Could you return only the lines that run from the line with "Task: Open the Overlay menu" through the final line of the data, exactly as they stand?

[Dataset entries]
========================================================================
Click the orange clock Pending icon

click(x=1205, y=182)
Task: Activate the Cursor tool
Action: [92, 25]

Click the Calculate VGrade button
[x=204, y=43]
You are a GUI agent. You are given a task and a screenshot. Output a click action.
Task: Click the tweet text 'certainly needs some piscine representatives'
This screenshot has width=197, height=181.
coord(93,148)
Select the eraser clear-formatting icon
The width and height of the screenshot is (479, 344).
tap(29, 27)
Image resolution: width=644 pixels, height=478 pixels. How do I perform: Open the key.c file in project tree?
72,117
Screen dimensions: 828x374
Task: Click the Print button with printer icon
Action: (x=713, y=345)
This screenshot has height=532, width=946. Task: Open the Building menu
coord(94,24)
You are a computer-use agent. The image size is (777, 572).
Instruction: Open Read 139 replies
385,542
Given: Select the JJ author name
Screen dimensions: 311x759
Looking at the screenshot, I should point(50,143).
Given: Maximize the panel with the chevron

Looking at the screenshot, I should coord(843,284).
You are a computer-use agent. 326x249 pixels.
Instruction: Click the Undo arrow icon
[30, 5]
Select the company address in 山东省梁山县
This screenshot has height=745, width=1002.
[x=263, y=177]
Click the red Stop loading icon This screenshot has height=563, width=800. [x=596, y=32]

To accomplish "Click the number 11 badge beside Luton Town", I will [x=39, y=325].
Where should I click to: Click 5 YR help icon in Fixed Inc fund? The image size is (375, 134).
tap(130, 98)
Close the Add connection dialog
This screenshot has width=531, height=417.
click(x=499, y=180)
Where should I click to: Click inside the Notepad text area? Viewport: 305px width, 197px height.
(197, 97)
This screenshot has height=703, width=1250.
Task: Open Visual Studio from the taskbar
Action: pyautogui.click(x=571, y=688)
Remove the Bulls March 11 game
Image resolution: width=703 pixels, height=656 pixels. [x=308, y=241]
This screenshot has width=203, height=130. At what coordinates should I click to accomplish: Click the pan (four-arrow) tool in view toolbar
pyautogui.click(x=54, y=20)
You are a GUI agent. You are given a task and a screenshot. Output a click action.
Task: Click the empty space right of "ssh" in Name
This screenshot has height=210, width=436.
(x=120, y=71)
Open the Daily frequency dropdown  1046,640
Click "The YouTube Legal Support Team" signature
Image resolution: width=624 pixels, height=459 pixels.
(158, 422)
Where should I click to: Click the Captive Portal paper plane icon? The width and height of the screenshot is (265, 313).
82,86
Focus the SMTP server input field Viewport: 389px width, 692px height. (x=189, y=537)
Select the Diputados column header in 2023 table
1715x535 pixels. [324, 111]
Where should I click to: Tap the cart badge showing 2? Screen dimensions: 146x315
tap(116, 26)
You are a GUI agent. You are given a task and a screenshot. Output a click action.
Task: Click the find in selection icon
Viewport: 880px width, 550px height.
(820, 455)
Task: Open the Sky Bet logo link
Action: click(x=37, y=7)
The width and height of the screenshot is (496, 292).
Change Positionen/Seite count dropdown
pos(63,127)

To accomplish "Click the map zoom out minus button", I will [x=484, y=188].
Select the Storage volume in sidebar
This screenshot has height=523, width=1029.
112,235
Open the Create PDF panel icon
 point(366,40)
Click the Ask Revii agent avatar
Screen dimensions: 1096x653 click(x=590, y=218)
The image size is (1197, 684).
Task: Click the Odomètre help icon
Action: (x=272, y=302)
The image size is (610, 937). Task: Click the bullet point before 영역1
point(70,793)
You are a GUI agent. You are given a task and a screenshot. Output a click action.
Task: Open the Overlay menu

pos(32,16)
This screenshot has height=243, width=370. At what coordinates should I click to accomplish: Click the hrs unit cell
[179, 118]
========================================================================
§ **Result of this task**:
Task: Open the Overlay menu

pos(32,16)
This screenshot has height=243, width=370. At what coordinates should I click to accomplish: Click the hrs unit cell
[179, 118]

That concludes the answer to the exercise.